We need to learn some lessons from all this. We can’t be too quick to assume it’s because of 1 man, or being too radical. We also can’t bury our head in the sand. The media controls this country. And if the media won’t share our message, we won’t give hope to millions of people. Our message has to be one that the media is willing to share. 

And we have to be united as a party. Members voices need to be heard. The party grew overwhelmingly under Jeremy Corbyn. I was one of them. I only got actively involved this year, because I wanted to see something change in this country and felt Labour was the way to do it. I’ve felt the struggle for control. I’ve observed the factions, I’ve listened to people refer to members as being extreme left, or a bit too right wing. Yet when I talk to both I find their ideals are the same. They believe in the same things. They all want a Labour government, they all want to save the NHS, end austerity, end homelessness, end universal credit, improve workers rights. The party, like the world is divided into cliques when it should be united. The constant fighting amongst ourselves makes us look weak. 

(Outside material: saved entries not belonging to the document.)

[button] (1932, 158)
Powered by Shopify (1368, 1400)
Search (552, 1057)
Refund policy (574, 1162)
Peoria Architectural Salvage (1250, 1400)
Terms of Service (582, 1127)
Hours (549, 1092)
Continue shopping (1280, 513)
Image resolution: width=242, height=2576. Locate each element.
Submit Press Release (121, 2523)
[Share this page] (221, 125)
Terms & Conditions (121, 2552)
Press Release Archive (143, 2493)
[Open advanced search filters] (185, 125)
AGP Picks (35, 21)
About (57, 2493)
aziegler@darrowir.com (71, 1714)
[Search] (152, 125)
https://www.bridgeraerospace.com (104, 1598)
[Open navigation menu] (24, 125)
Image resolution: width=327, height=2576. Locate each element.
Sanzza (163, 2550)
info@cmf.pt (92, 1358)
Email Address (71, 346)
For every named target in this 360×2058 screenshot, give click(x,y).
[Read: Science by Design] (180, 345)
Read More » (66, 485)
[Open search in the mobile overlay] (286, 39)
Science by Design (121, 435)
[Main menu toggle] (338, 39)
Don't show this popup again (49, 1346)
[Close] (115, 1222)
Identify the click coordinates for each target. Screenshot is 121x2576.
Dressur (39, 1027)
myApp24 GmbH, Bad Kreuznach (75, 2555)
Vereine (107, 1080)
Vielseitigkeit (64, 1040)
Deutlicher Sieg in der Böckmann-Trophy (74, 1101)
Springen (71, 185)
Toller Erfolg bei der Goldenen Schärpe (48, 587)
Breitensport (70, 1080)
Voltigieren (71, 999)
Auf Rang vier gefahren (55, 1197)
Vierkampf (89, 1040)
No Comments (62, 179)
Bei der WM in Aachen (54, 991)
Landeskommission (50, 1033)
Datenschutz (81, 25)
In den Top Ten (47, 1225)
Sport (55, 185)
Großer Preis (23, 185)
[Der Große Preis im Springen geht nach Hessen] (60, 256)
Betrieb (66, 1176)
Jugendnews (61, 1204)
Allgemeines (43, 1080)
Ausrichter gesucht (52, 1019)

We need to listen to people. So many people didn’t like Jeremy Corbyn. They didn’t always know why, IRA, anti-semitism, his beard. And we can explain why there’s a photo of him with Gerry Adams and we can talk about his record on anti racism. But in future we should pay attention. We need to now choose a leader that the press can’t smear, that will appeal to the electorate. It pains me, because I love Jeremy Corbyn. He got me interested in politics, he was something different. But we can’t make this personal. People liked his policies, but they expect politicians to be politician-like, whatever that means. What drew people to Jeremy Corbyn was that he wasn’t like other politicians, but for the majority of the electorate, that wasn’t a good thing, it made him seem incapable. Lesson learned. 

Let’s not promise the world next time. It’s too good to be true. No one believed it. Because after Brexit, no one believes any politicians will deliver. Over the next 5 years, or however long it is before the next general election, we need to work hard to deliver promises we make as a party. Labour Cllrs across the country must fulfil any promises they make during their local election campaign, we must show voters that Labour delivers. And next time, let’s focus on the key things that matter to people and win. Once we win we can still implement a transformative agenda and bring about real change. 

There’s a big job to do. But we can’t just give up. We mustn’t blame the voters. We mustn’t fear what is coming, we must be ready to support those that need it, challenge and protest injustice and continue to grow a movement that works for everyone. 

And in Liverpool. We did our bit. We elected Labour MPs. Our voice is in Parliament, and that is something to celebrate.